Gli effetti a lungo termine della diffusione delle Sanguina e C. nivalis restano largamente incerti, sebbene una cosa sia assolutamente chiara: la loro crescita sta aumentando esponenzialmente. Portandole a comparire anche nei luoghi in cui precedentemente la loro presenza risultava essere del tutto ignota.

Il problema dell’alga rossa, indipendentemente da qualsiasi considerazione sul suo ruolo ecologico, deriva dall’effetto che è stata dimostrata avere sull’integrità dei ghiacciai cosiddetti eterni.

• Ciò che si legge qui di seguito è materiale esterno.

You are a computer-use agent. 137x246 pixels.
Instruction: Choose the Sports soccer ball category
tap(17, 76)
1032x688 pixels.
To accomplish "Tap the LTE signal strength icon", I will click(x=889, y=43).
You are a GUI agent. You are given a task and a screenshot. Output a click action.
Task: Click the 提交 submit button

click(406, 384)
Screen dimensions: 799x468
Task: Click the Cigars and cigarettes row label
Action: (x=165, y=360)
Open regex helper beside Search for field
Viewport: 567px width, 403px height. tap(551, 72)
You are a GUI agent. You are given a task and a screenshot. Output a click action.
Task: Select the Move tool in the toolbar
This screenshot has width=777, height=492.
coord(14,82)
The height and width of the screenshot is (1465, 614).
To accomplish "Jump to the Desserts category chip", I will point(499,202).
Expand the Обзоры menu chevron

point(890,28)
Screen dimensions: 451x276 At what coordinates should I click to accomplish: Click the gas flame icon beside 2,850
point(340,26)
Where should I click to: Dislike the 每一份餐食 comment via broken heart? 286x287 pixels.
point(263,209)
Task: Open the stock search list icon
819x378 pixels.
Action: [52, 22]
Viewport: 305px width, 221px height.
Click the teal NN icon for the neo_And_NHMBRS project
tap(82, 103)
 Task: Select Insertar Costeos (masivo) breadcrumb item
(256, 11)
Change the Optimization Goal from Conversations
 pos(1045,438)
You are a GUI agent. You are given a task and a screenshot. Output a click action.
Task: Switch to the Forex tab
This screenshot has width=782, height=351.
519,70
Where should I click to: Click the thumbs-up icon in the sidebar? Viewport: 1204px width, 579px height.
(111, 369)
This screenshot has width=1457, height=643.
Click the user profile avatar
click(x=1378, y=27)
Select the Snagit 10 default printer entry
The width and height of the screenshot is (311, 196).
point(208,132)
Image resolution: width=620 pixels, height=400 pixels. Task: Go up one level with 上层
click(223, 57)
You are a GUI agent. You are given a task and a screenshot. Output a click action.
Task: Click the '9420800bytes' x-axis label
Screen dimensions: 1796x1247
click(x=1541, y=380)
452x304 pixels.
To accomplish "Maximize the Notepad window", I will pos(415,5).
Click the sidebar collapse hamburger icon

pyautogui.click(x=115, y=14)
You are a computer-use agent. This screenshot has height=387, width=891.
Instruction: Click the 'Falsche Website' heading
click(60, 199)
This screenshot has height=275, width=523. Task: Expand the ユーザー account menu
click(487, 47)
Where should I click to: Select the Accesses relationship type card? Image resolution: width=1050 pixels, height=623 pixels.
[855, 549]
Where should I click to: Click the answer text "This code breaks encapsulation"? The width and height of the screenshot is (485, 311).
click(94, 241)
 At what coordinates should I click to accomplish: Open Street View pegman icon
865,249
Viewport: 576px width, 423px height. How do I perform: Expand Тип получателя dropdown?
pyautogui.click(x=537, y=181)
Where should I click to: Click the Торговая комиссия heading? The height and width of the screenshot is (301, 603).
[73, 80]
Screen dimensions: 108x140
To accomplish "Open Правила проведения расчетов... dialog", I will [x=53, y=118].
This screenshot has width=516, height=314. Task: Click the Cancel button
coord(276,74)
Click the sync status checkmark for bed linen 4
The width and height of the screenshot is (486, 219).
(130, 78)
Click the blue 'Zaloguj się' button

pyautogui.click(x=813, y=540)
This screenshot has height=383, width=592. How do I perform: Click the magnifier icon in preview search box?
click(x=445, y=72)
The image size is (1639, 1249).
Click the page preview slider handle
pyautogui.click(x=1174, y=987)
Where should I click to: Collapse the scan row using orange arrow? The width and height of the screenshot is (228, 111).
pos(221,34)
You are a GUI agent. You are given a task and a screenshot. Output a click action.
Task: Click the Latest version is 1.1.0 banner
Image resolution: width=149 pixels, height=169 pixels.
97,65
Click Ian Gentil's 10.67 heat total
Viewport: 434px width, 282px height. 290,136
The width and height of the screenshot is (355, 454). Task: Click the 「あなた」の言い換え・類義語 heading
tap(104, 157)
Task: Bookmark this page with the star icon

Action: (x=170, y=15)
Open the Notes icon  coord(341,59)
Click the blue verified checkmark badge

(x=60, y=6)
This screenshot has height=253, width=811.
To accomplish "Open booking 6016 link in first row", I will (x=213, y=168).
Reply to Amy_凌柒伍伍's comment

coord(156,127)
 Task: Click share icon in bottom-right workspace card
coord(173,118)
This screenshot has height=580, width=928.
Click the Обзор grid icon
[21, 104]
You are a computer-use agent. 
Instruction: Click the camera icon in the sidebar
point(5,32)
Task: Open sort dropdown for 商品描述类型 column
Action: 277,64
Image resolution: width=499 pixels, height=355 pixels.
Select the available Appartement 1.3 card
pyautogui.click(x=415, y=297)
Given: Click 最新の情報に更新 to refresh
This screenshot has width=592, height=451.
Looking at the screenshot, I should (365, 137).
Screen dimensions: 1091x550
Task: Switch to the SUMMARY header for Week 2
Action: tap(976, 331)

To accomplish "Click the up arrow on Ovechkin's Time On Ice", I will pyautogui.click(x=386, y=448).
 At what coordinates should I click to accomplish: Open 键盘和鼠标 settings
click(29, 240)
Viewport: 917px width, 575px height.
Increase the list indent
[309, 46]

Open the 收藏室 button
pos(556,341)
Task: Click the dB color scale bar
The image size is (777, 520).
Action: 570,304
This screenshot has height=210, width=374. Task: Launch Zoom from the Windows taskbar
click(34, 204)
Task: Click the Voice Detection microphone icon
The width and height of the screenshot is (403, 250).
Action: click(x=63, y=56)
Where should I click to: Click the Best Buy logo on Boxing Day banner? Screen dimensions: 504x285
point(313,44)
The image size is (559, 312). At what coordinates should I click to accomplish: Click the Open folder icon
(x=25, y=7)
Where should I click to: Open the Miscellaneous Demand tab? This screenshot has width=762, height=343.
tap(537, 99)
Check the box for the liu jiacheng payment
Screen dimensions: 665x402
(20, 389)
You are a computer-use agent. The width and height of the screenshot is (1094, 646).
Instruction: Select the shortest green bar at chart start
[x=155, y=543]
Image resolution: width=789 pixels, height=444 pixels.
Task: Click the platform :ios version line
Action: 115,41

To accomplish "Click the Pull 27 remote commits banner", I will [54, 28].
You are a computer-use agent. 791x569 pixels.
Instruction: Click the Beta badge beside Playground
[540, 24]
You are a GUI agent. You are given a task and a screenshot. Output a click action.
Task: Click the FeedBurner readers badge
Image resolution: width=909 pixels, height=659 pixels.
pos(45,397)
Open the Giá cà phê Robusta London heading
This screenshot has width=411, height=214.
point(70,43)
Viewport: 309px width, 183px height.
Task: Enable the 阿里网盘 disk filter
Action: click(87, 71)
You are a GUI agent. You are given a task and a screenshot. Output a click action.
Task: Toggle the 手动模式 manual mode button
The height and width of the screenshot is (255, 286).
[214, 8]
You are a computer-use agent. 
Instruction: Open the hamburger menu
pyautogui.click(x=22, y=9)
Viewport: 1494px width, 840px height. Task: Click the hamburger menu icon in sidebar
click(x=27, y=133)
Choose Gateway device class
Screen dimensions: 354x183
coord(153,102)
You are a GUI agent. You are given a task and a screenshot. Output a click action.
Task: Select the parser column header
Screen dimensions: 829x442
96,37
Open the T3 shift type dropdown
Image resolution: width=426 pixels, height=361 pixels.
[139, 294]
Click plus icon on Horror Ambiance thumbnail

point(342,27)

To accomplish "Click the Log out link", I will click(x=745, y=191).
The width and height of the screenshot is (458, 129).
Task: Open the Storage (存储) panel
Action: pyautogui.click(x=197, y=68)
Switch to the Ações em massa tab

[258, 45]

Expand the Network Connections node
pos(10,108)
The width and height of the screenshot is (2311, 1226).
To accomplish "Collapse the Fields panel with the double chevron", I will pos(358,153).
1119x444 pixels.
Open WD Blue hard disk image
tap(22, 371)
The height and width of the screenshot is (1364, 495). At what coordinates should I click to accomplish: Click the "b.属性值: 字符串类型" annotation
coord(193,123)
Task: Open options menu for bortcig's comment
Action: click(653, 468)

Con un’incremento della rapidità nei loro processi di progressiva disgregazione, essendosi dimostrata se non necessariamente una conseguenza del mutamento climatico, per lo meno un agente in grado di accelerarne sensibilmente i processi. Benché sia molto difficile considerarla come uno sviluppo evolutivo recente, quando si considera la descrizione offerta da Aristotele già nel suo Τῶν περὶ τὰ ζῷα ἱστοριῶν (Le storie degli animali) scritto nel IV secolo a.C, in cui il grande filosofo associa correttamente la neve rossastra ad un ecosistema di piccoli vermi neri, probabilmente larve di collemboli o pulci alpine (vedi precedente articolo) capaci di nutrirsi di quegli stessi rotiferi ed altri microrganismi che a loro volta pascolano gioiosamente tra le sferule del florido protista tintore.
Poiché non c’è negazione in tutto ciò che prospera ed attivamente persegue, l’universale desiderio di riuscire a propagare il proprio imperturbabile stile di vita. Ma taluni processi, spesse volte, possiedono conseguenze assai difficili da prevedere. E non tutte sono favorevoli, o prive di conseguenze, per la metrica antropocentrica del nostro transitorio periodo d’esistenza in Terra.